Gaia’s face, those cold blue eyes, were all Brianna could see. But she felt Gaia’s hand pressing palm-out against her heart and knew . . .
“NO!” Dekka screamed.
But there was a hole burned right through Brianna. A smoking hole where her heart should be.
Brianna’s body fell limp. Suddenly so small.
Gaia fell back, touched the buckshot wounds, but then realized the arterial spray from her neck was the bigger problem. She was bathed in her own blood.
“NO!” Dekka screamed again, and charged, with Orc at her side, with Jack suddenly yelling, rushing up from the side of the road, all straight at Gaia.
Gaia fired the killing light but missed, and now retreated in confusion, her already weak vision blurred by her own blood.
She tried to turn on her speed, but she felt it ebbing. Of course: she had just killed the girl with the power of speed! She’d had no choice: another few seconds and she herself would have been dead.
Gaia turned to run, but the gray monster would be on her in seconds. She kicked wildly and hurled herself through the air, canceled gravity to slow her descent, touched down, and kicked off again into the darkness, trailing an arc of blood behind her.

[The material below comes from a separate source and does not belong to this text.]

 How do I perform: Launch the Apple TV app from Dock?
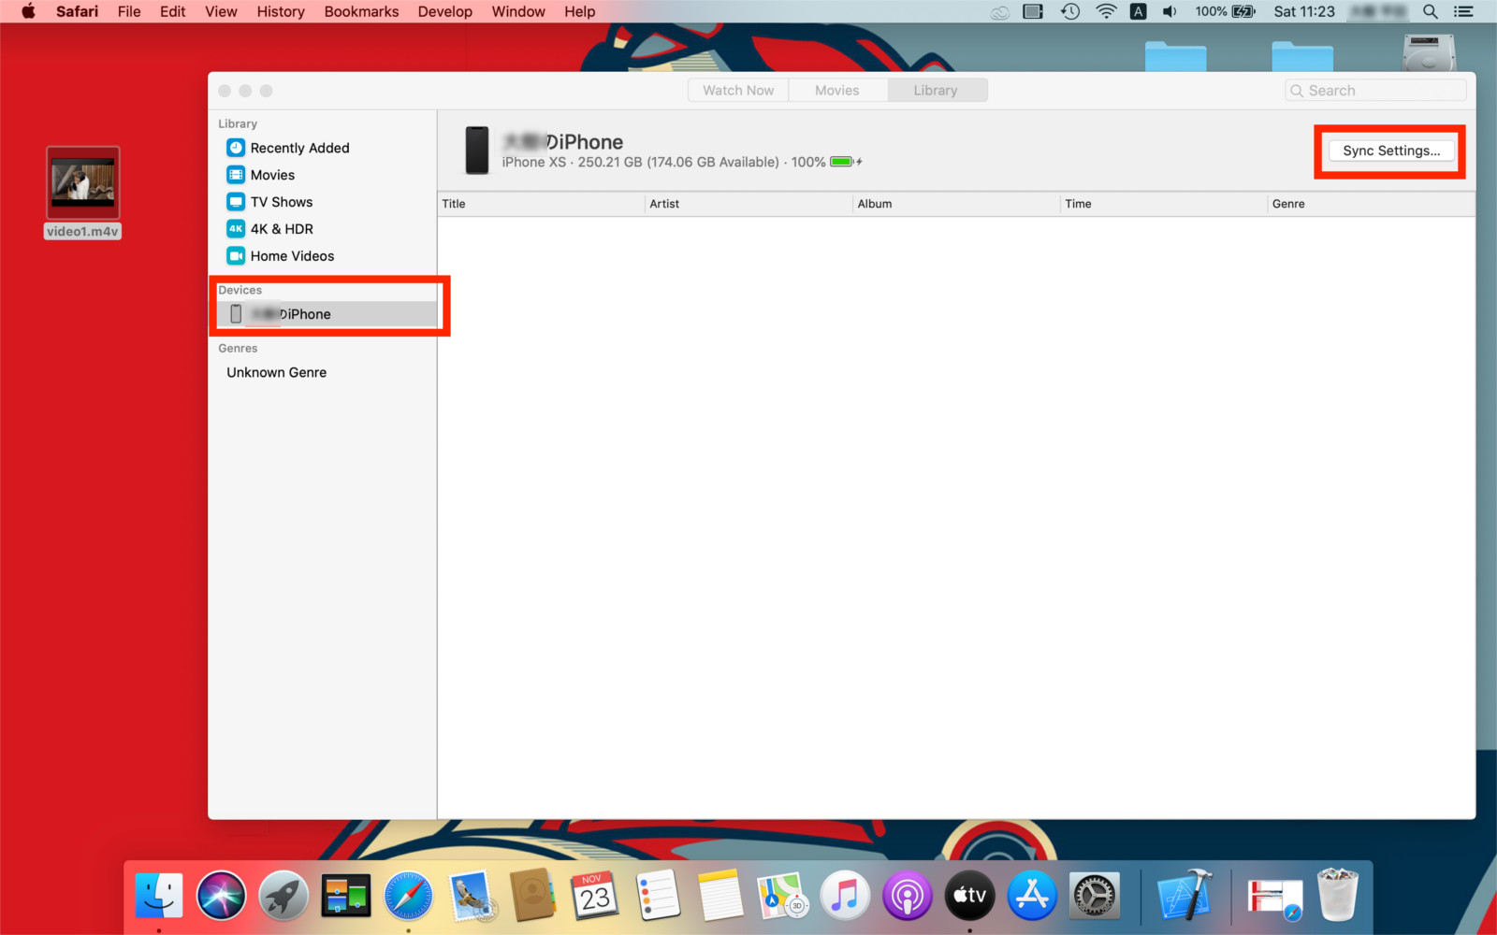(969, 896)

“No, no, no! Brianna!” Dekka sobbed, cradling the burned head in her arms. The obscene hole in her chest did not even bleed; it had been cauterized.
Brianna’s eyes were still open. In a hundred movies Dekka had seen the survivors shut the eyes of the dead, but no, she couldn’t do that. Those were Brianna’s eyes. She couldn’t be gone. She couldn’t be dead, not the cocky, funny, terrifyingly brave little girl Dekka loved.

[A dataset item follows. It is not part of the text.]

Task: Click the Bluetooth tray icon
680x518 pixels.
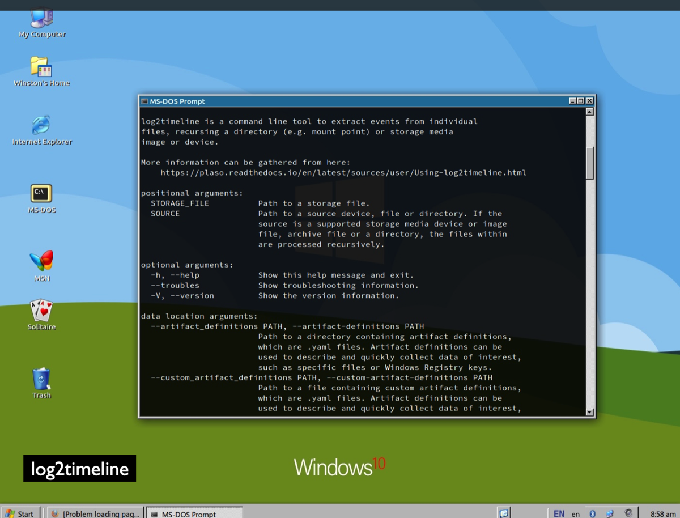Action: point(593,513)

“Get Lana!” Dekka raged. “Get Lana!”
“We’ll get her,” Edilio said softly, but Dekka knew better. Lana healed the injured; she did not raise the dead. Brianna’s lioness heart had burned from her body.
Dekka looked up at Edilio, tears streaming so she could barely make out his features. He knelt beside her and put his arms around her.
Still holding Brianna, Dekka buried her face in Edilio’s shoulder and sobbed uncontrollably.
Orc did not stop chasing Gaia. But he couldn’t see her, and after a while he couldn’t hear her. Maybe she was hiding. Maybe she was just too fast. Jack caught up with him.
“Where did she go?” Jack cried.
“I don’t know.”
They stopped running. They stood side by side on the dark highway. Neither knew what to do. Neither could bear the thought of going back and seeing Dekka cry. And seeing the body of the girl who had more than once fought their battles and saved their lives.
Anything but that, anything but that.
“I changed my mind, Lord,” Orc said to the night sky. “It don’t matter if people see me. Please let us out of here. This place is too sad.”
Sam had passed out, or maybe it was just sleep. Hard to differentiate. He expected to wake up at any moment to find Gaia gloating down at him.
Instead when he woke it was to realize that Quinn and one of his crewmen were lifting him up off the pavement. Taylor stood a short distance away, saw, then disappeared.
Sam said something brilliant like, “Huh?”
And then either passed out or went back to sleep. Hard to differentiate.
He wasn’t quite conscious enough to put names to the sounds of a low-power motor or waves slapping the bow, but they were comforting.
He woke once more as they were bundling him up onto the dock. He said, “Astrid?”
“She was okay last I saw her,” Quinn said.
“Then evr’thin’ ’kay,” Sam slurred.
“I wish that was true, my friend,” Quinn said.
TWENTY-THREE
15 HOURS, 57 MINUTES
“WHERE ARE YOU in all this, Caine?” Edilio asked him.
They stood on the road, staring out into the dark. Dekka still wept. No one had tried to take Brianna’s body away from her.